Compounding in AI requires deliberate architectural choices, organizational incentives, and a long-term perspective. But the payoff is extraordinary: an organization where every AI project makes every future AI project faster, cheaper, and better.
When This Approach Does Not Apply
Compounding requires a minimum threshold of AI activity to justify the platform investment. Organizations running fewer than 3-4 AI projects concurrently will find that shared infrastructure costs more to build and maintain than the duplication it eliminates. The break-even point for a feature store, unified serving platform, and institutional knowledge base typically arrives with the third or fourth project consuming shared components.
The second failure condition is team isolation entrenched by organizational structure. When AI teams sit within separate business units with independent budgets, tooling choices, and reporting lines, mandating shared components without the authority to enforce adoption produces half-adopted platforms that create more complexity than full independence would. For organizations in either situation, the pragmatic path is to start with the lightest sharing mechanism: a documentation-only knowledge base where teams record decisions and lessons learned. This costs almost nothing, requires no infrastructure investment, and builds the cross-team awareness that makes future platform investment viable.
First Steps
- Inventory shared potential. List every feature engineered across your AI projects and identify overlaps. The features used by 3+ projects are your first candidates for the shared store.
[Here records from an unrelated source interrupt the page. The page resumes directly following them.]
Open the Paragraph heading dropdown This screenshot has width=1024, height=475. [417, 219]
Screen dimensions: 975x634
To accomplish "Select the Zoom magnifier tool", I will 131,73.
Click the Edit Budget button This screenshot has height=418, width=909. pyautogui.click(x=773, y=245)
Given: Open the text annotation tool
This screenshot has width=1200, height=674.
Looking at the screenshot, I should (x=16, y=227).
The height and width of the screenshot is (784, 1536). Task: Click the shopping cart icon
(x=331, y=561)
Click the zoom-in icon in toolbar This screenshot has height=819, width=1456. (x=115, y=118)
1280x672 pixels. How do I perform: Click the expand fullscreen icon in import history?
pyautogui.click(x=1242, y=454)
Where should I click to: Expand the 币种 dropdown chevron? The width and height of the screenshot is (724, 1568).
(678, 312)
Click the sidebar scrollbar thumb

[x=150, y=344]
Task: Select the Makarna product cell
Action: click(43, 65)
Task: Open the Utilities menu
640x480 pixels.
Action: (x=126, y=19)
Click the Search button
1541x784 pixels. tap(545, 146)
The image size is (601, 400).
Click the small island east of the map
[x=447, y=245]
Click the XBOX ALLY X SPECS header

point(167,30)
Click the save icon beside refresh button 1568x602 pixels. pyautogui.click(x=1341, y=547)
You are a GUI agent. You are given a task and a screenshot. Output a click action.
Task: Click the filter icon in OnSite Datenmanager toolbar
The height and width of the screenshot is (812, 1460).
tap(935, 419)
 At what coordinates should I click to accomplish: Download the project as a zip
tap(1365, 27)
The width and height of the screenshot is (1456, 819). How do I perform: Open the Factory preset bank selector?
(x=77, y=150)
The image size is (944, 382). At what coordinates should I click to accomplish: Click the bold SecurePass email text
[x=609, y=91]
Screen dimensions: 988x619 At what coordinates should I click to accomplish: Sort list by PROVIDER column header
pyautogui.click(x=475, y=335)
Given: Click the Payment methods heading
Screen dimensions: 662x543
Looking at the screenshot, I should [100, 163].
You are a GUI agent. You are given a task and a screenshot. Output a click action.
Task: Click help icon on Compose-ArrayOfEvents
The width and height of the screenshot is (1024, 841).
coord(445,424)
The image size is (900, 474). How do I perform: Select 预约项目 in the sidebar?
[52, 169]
- Standardize model serving. Pick one serving infrastructure and migrate to it. The efficiency gains fund the migration cost within 6 months and remove the largest source of per-project overhead.
- Start the knowledge base. After the next project ships, hold a structured retrospective. Record decisions, tradeoffs, and lessons in a searchable format — this is the lowest-cost entry point to compounding.
Practical Solution Pattern
Treat AI infrastructure as a product, not a project artifact. Each initiative should leave behind shared assets — features, model components, deployment patterns, decision logs — that reduce the marginal cost of the next. The shift requires both architectural discipline (unified platform, feature registry, reusable encoders) and organizational commitment (explicit reuse metrics, protected platform time, cross-team recognition).
The mechanism is straightforward: the majority of ML engineering cost is not in models but in the surrounding infrastructure — and without deliberate sharing, that infrastructure is rebuilt from scratch every time. Organizations that break this cycle create a flywheel where accumulated data, components, and institutional knowledge make each subsequent project faster and higher quality than the last. The compounding gap between organizations that share and those that don't widens with every project shipped.
References
- McKinsey & Company. The State of AI. McKinsey & Company, 2024.
- Sculley, D., et al. Hidden Technical Debt in Machine Learning Systems. NeurIPS, 2015.
- LinkedIn Engineering. Scaling Machine Learning Productivity at LinkedIn. LinkedIn Engineering Blog, 2019.
- Uber Engineering. Michelangelo: Uber's Machine Learning Platform. Uber Engineering Blog, 2017.
- Pennington, J., Socher, R., & Manning, C. D. GloVe: Global Vectors for Word Representation. Stanford NLP, 2014.
- Zhuang, F., et al. A Comprehensive Survey on Transfer Learning. Proceedings of the IEEE, 2021.
- NASA. Lessons Learned Information System. NASA, 2024.